Intel's 6th Generation Skylake family of Core processors has been available for some time now. We previously gave you a look at the desktop variant that Intel initially rolled out. However, the mobile variant of Skylake is perhaps Intel's most potent incarnation of the new architecture that's power-optimized on 14nm technology and with a beefier graphics engine, for more capable thin and light notebooks. In late Q3, Intel started rolling out Skylake-U versions of the chip in a 15 Watt TDP flavor. This is the power envelope that most "ultrabooks" are built with and it's likely to be Intel's highest volume SKU of the processor series, which will ship in many OEM configurations this holiday shopping season.

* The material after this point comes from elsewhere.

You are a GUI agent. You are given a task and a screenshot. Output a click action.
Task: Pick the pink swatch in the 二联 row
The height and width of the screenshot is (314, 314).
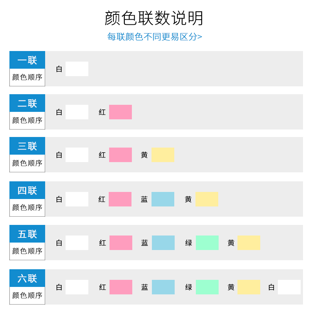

One of the first ultralight Intel Skylake-based machines to hit our test bench was delivered by team Lenovo. The company has refreshed and revamped their Yoga series notebook line-up with Skylake and the new Lenovo Yoga 900 is one of their more premium configurations with a 3K display, that just started shipping in the channel recently.

Lenovo Yoga 900 Stand Mode
Our Test Vehicle - Lenovo's Yoga 900 - Upward-Facing Geek?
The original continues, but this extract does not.